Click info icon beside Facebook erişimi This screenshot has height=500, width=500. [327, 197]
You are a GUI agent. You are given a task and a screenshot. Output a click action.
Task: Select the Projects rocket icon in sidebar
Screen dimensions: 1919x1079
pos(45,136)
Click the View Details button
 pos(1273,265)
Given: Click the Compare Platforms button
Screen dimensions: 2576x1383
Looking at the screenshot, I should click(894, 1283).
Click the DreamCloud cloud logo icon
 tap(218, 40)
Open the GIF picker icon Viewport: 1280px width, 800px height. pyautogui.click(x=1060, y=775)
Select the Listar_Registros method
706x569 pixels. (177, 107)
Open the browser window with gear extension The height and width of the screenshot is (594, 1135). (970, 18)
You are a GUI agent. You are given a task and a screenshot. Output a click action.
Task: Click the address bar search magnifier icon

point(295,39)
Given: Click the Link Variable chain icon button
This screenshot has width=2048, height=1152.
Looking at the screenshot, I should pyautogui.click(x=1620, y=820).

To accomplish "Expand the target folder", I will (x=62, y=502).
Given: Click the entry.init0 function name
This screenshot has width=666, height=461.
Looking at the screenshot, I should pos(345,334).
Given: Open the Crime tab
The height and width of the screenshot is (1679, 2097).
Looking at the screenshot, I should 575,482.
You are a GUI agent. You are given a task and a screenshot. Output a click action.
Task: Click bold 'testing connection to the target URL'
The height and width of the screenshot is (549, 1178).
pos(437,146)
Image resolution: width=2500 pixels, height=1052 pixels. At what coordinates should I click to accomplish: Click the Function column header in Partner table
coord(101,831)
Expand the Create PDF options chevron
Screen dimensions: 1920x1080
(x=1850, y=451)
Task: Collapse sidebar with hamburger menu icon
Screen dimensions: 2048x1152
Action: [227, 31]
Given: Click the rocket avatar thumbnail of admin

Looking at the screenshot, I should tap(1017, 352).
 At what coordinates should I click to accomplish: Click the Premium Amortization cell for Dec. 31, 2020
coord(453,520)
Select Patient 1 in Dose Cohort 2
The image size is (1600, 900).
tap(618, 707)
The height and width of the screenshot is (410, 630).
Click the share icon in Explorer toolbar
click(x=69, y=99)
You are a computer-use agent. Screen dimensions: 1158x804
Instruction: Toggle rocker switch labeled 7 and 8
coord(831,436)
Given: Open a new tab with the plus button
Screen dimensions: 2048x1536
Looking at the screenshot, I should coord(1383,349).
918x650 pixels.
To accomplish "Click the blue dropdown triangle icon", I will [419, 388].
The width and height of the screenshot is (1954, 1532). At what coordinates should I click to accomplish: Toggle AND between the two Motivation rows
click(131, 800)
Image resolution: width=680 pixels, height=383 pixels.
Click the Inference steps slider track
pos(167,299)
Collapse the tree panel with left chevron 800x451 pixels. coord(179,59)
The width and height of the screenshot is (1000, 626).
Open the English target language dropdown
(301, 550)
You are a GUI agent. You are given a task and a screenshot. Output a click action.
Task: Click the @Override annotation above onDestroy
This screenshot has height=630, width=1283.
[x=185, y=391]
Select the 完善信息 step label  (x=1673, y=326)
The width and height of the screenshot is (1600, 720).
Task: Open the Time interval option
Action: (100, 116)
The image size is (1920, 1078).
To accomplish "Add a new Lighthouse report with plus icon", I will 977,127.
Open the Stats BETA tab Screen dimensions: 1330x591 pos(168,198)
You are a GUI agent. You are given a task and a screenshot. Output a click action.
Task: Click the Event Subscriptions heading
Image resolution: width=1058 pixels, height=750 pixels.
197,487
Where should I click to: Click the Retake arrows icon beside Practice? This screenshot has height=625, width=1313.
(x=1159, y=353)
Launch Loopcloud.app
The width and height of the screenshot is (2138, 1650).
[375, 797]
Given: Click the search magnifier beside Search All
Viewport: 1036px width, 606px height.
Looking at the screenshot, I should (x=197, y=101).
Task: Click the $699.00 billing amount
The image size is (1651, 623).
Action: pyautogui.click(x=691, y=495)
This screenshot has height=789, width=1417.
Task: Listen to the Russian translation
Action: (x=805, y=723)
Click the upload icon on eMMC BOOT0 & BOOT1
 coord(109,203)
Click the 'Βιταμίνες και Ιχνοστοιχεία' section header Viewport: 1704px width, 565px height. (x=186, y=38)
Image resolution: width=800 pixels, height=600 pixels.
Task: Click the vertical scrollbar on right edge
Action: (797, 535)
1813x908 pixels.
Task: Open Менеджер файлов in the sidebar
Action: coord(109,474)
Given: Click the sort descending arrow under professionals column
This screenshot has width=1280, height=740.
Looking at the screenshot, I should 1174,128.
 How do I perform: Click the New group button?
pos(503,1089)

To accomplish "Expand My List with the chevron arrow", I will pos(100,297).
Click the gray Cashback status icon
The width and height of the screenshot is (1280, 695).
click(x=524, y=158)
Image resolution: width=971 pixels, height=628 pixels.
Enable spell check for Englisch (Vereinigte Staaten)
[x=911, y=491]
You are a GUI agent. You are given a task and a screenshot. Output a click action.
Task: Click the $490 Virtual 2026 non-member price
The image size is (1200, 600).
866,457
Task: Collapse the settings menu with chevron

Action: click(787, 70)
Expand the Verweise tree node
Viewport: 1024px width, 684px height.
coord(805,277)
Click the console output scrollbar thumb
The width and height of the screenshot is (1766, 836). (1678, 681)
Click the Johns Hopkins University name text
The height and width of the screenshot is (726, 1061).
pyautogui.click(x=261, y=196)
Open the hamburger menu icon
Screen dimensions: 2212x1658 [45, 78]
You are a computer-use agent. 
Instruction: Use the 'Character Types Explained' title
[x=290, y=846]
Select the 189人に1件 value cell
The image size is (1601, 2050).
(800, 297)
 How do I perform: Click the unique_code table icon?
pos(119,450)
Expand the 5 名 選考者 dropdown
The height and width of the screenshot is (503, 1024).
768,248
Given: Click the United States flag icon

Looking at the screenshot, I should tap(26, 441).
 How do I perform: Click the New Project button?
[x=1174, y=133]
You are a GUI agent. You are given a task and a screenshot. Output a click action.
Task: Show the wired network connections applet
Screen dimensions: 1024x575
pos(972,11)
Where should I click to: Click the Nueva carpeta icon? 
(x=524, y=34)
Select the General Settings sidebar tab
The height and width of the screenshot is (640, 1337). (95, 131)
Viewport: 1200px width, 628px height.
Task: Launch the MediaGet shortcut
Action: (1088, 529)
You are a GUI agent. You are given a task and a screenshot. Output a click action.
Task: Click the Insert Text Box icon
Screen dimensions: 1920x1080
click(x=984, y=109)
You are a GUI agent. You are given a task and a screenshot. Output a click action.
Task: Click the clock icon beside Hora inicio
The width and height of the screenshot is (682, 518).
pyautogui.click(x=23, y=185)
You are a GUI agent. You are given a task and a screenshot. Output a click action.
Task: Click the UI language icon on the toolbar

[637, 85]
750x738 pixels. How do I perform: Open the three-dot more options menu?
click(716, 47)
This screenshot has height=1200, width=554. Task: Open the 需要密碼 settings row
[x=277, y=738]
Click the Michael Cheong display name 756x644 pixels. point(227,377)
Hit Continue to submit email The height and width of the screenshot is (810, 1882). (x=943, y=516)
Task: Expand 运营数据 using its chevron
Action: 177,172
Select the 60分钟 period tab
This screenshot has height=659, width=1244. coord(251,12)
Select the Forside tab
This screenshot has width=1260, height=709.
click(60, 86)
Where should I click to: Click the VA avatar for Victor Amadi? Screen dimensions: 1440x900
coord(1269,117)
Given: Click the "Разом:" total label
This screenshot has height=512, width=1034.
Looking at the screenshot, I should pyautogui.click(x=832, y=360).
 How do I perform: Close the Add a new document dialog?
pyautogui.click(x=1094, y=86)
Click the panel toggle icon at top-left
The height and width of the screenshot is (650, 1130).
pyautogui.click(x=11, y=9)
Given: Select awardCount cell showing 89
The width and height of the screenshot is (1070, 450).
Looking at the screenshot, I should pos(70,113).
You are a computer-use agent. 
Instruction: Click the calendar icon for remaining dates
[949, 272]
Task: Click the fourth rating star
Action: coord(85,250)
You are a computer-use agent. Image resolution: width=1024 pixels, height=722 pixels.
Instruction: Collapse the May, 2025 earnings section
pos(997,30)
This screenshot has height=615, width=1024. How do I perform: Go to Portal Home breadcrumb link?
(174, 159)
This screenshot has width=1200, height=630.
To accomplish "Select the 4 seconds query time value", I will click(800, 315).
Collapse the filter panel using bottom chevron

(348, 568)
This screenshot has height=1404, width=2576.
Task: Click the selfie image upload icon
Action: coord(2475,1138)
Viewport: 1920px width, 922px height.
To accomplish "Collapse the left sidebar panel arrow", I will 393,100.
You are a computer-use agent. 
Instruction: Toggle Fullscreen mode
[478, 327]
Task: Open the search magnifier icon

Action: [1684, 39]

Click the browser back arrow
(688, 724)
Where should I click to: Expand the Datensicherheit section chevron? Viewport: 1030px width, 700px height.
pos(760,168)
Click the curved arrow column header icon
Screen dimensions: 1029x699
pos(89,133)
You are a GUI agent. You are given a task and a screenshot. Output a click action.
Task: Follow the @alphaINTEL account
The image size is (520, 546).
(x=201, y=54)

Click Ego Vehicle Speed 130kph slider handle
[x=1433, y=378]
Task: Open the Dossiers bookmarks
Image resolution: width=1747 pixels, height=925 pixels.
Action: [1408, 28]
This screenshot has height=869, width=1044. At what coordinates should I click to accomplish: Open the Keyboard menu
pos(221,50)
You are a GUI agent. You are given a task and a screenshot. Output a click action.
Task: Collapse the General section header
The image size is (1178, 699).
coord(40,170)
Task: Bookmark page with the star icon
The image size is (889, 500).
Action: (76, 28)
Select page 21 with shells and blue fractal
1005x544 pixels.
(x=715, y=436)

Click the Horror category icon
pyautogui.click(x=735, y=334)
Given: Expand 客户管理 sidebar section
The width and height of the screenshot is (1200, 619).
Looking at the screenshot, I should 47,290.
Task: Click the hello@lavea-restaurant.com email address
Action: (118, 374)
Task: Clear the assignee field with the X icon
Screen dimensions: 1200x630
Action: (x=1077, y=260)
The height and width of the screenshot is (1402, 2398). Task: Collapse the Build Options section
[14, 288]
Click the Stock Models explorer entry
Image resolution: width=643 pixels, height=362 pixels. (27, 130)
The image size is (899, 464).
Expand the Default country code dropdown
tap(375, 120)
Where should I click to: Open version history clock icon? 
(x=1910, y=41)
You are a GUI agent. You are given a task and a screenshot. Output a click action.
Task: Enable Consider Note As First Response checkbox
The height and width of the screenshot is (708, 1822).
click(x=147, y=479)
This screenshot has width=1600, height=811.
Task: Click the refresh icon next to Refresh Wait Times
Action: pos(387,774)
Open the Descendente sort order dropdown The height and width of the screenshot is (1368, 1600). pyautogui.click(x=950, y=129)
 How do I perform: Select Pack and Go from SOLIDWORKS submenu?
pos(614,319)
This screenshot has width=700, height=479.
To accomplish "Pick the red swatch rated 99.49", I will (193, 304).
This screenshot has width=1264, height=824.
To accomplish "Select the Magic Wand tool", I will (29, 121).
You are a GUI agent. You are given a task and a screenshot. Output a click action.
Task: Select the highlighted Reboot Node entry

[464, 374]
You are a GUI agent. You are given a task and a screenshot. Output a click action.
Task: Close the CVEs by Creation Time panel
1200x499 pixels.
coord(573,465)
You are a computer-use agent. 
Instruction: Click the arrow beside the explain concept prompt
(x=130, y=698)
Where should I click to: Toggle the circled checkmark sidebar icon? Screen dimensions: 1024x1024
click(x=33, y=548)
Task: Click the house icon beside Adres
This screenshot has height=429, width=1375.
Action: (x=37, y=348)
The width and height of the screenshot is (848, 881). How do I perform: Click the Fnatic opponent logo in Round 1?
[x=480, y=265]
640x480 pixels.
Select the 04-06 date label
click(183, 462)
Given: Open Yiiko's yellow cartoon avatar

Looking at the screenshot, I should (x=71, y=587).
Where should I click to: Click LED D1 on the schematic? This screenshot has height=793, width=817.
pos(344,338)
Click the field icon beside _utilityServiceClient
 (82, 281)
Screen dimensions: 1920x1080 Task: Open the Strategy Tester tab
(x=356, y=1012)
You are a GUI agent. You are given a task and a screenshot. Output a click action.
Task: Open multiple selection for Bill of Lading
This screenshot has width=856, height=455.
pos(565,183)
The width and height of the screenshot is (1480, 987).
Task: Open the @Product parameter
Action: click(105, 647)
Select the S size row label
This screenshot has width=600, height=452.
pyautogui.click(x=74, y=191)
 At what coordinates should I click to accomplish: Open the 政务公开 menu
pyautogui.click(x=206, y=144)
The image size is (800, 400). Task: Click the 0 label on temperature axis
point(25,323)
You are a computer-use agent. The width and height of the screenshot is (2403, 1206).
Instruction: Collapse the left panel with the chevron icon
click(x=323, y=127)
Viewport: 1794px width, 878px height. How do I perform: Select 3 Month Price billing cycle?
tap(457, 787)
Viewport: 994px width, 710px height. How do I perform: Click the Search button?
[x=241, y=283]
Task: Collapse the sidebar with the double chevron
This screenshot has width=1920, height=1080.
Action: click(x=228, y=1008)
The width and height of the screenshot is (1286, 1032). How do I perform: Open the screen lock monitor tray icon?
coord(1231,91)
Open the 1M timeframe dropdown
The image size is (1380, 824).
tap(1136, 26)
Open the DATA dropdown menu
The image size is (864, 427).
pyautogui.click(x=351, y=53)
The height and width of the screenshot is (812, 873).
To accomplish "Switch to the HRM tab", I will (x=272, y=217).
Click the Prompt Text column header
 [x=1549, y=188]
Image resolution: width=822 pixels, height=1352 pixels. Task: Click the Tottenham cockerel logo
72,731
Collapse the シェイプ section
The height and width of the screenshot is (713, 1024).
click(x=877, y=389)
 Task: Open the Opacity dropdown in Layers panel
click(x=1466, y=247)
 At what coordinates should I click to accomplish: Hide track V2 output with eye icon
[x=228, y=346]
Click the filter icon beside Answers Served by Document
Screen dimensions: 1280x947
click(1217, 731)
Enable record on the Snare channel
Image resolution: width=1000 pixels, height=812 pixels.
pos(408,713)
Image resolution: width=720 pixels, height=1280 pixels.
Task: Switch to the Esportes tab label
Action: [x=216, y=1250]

◆ WRITTEN EXERCISE ◆
Find every line in the material that contains the string "plus" and copy each such line in full.

◆ RESULT ◆
Given: Open a new tab with the plus button
To accomplish "Add a new Lighthouse report with plus icon", I will 977,127.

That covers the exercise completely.